BRIEF: Revise the lines from the start of the records through the line containing "coord(91,101)", inclusive, by replacing every occurrence of "screenshot" with "image" and leaving everything else unchanged. Omit the pictures from your answer.

# Start of MATERIALS PROVIDED

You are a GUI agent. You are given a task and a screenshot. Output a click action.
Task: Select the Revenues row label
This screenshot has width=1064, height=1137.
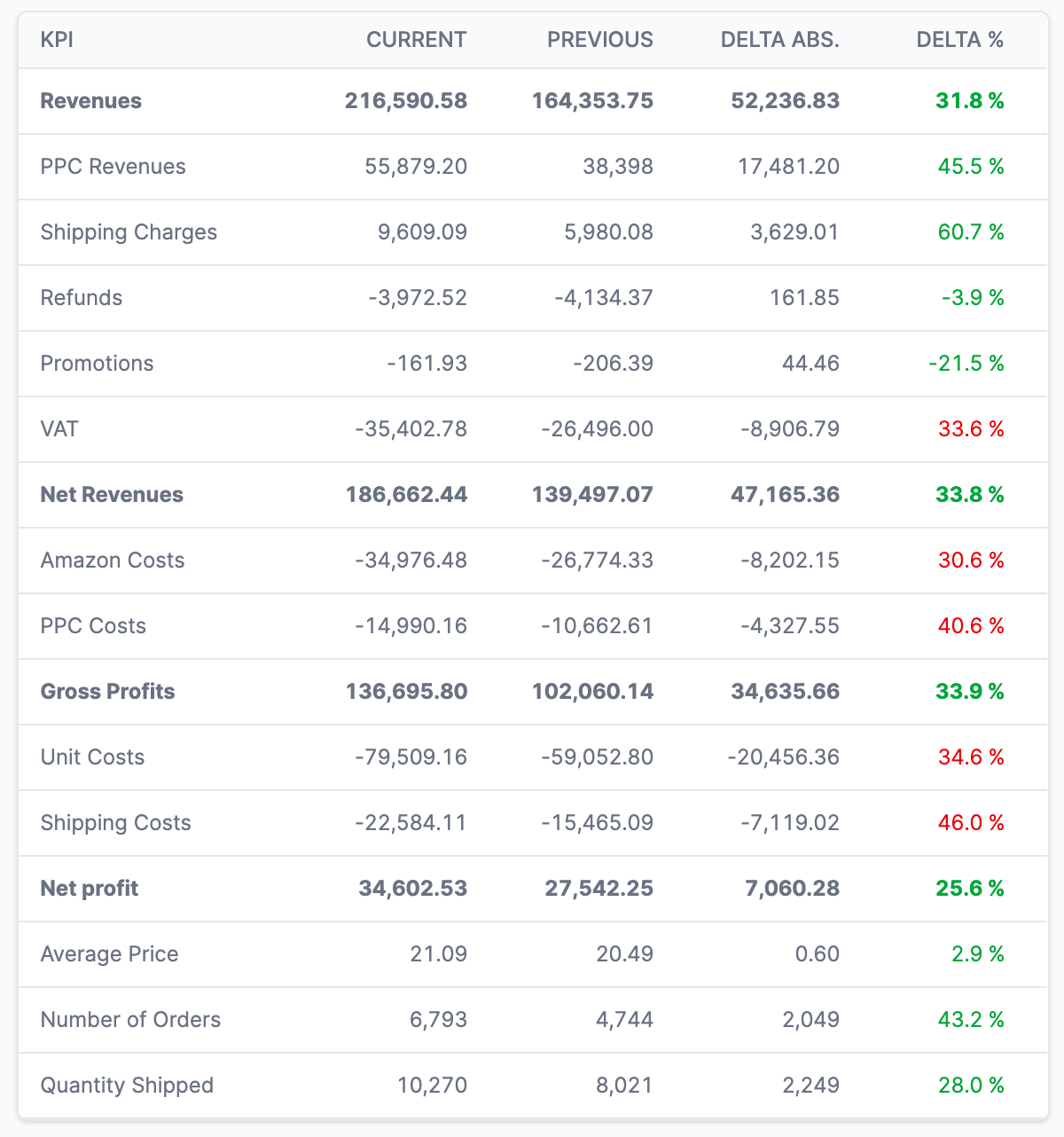coord(91,101)
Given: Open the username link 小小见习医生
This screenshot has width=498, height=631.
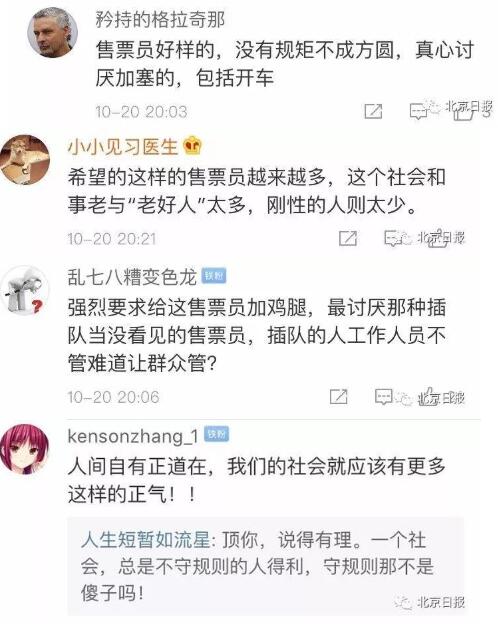Looking at the screenshot, I should click(x=123, y=146).
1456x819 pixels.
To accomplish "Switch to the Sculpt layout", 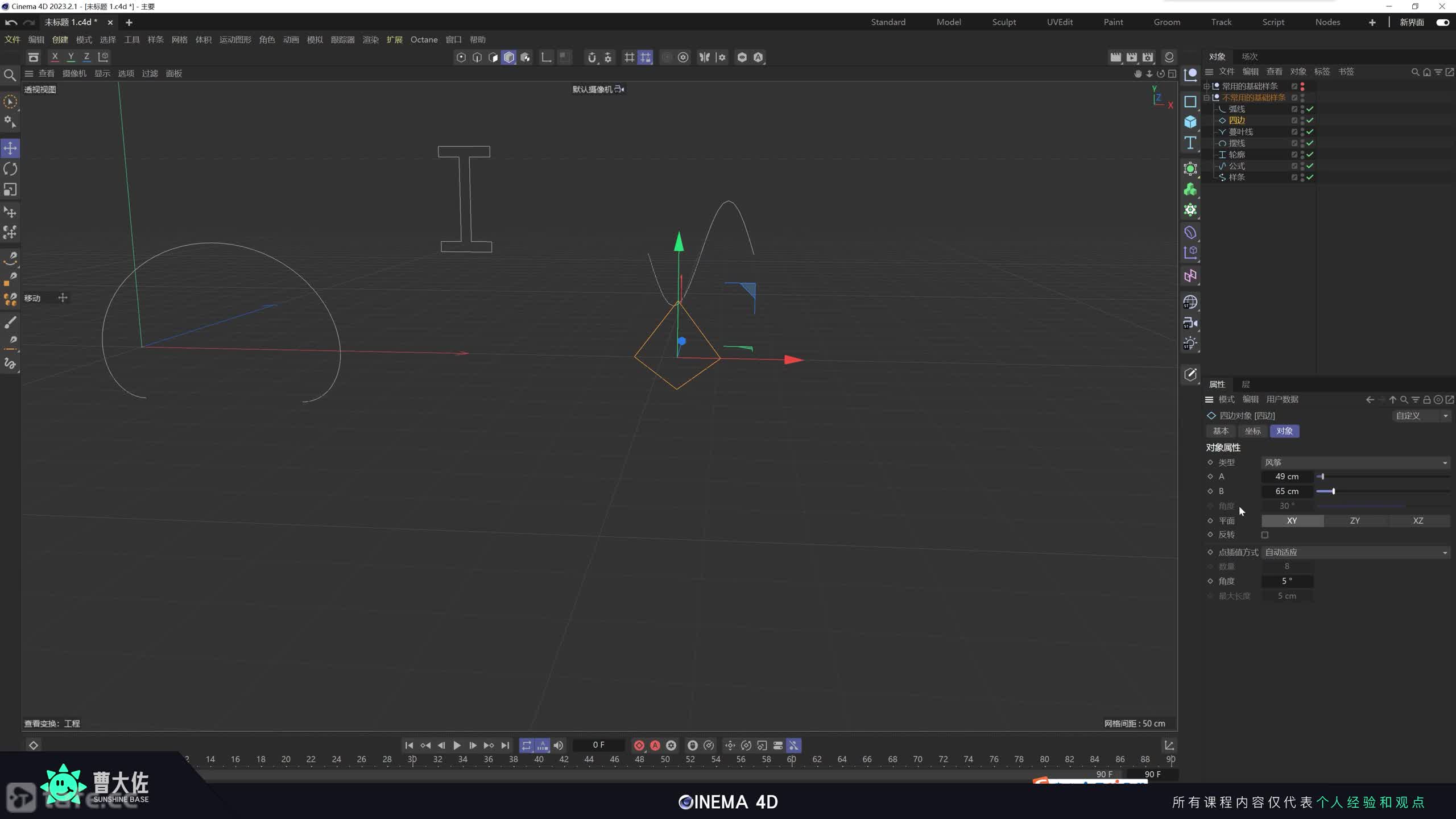I will (1004, 22).
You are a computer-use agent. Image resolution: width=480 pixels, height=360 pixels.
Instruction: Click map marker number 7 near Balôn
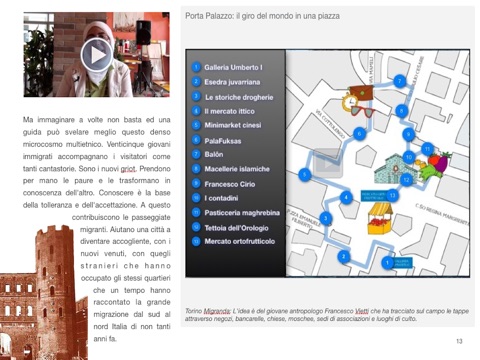(x=399, y=81)
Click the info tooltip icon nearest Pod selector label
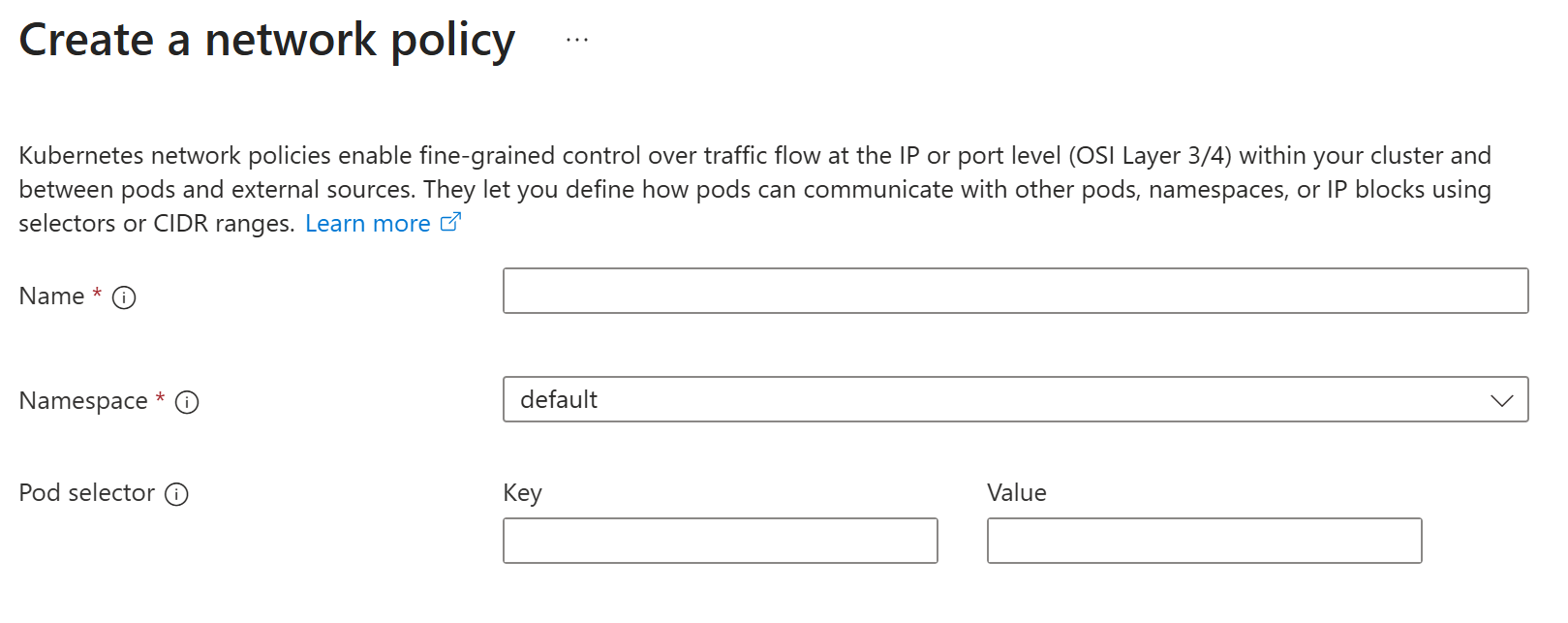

# End of MATERIALS PROVIDED

FINAL RESULT:
You are a GUI agent. You are given a task and a image. Output a click action.
Task: Select the Revenues row label
This image has width=1064, height=1137.
coord(91,101)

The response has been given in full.